Dr. Casper, send we go way back.
But how lucky am I that I'm here only as the subject to got these remarkable women who cold
called me one day and said, we'd like to go tell this story to the world.
And I think it's so aligned with your work you started by saying, all of us are involved
in the film.
I think you too, in terms of a leading voice in the change that we're creating in the
conversation on women's sexual health.
Amazing.
And for people who don't know, this documentary is basically taking us through the history
of getting flabancer and our Adi FDA approved for hypoactive sexual desire disorder in women.
And it's a phenomenal historical record because it's like multiple presidencies.
What I was so shocked by is how long people were on this journey for.
Fifteen years of this, right, of just, and I think that was, it's interesting when these
great women you're meeting today approach you about the film, I think I'd never really
allowed myself to go back, you know, it was hard for me to go back.
I think I was so traumatized by it and all candor, I think it was tough to live through.
And for fifteen years, I just told myself, look forward, keep moving, make progress.
And so this journey for me has actually been quite therapeutic in that, you know, when
you revisit the past, you can break a whole new future wide open.
It's been a long time in the making, right?
I mean, you think, you know, we're put, we're put here to do whatever work we're put here
to do.
And I think looking at you and they say they say this in the film of like, you were in
the Viagra world, right, like Viagra didn't exist, then it existed and then it exploded.
And you were involved in that culture.
So you're like 90% of men are heterosexual who was taking care of the people that are
supposed to be sleeping with the people we're giving Viagra to is always my talk.
The energy behind Viagra and then to be thrust into like, let's just have some access
for women and then to kind of have the doors slammed, proverbially or not metaphorically.

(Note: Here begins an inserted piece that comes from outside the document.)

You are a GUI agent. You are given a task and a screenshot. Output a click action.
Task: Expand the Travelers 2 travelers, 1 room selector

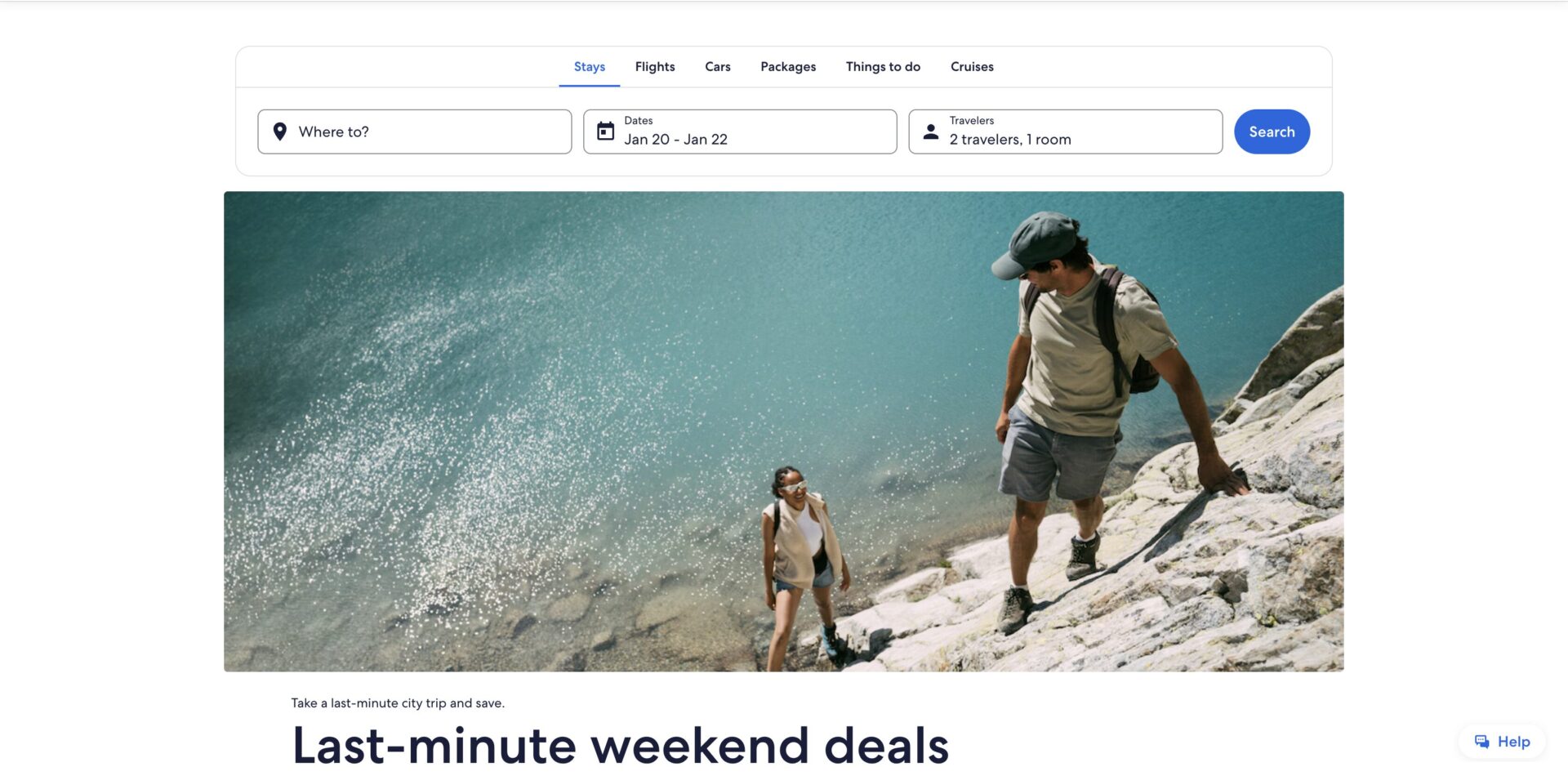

Do anybody want to speak on that?
I mean, it was really fascinating for me to come into this process after this at all,
after this at all gone down, you know, but also still having never heard of Adi,
it's never been, I've never had the questions posed to me from my doctor about how my
sex life was going.
If I even brought it up, I know they would look at me with like horror on their faces before
they ushered me out the door, being allowed to ask like two questions and then you got to go.
So it was really revealing that you had gone through this entire journey and it was obviously
very publicized when it happened, but it's still not part of the cultural lexicon like Viagra is.
And so why is that?
Why are we still so resistant to talk about women's sexual health or to talk about
sexual function more openly in any context if it's not about a penis getting rigid?
Yeah.
And you know, as filmmakers, we went down to show this to Cindy, which is a very terrifying
moment as a filmmaker.
It wasn't that Cindy had editorial control or could make any changes, but we went down to rally
and we showed her the film.
And after we showed the film, there was complete silence.
Also not the kind of reaction you want to get after you've been working on something for a few
years. But Cindy said, which is just a testament to, you know, her strength and her adaptability,
she said, it's just so hard to see that.
It's so hard to see that fight that happened.
And I'm not the same woman as I was then.
And I really at that moment understood how kind of gargantuan that was and completely understood
how it would be so difficult and take so much courage to actually revisit that and then to
trust the process and the filmmakers to put this story out in a way that Cindy could continue
to look forward.
So again, it's having a subject that says courageous as Cindy has really been a gift.
To pass the love here, I said it at the beginning, like how lucky am I that the women who are
sitting on this scene right now with me would tell that story.
And I think that was what really spoke to me so deeply is that we are kindred spirits
and the impact that we want to see in this world.
And I think for the maybe the first time ever, when I sat down across from journalists,
having no control, you know, at all and what's going to happen here, I was met with neutrality.
And that was unbelievable to me because all they wanted was the truth.
And I think it's so lovely to hear you know Julie's experience sitting in the room with me.
I'm getting like I'm tearing up right now because I think my experience, I walked into that room
and like the pink armor was on.
I was just like don't react, don't just sit, just sit.
And I probably was like biting my tongue as hard as I could the whole time so that I didn't reveal,
you know, but I think probably I was about maybe two minutes in and I could feel, you know,
my eyes like just welling up with tears because I was transported back to it.
And that's what I think is so powerful for people watching this is they get to go back and be
in the room with the people who made it happen.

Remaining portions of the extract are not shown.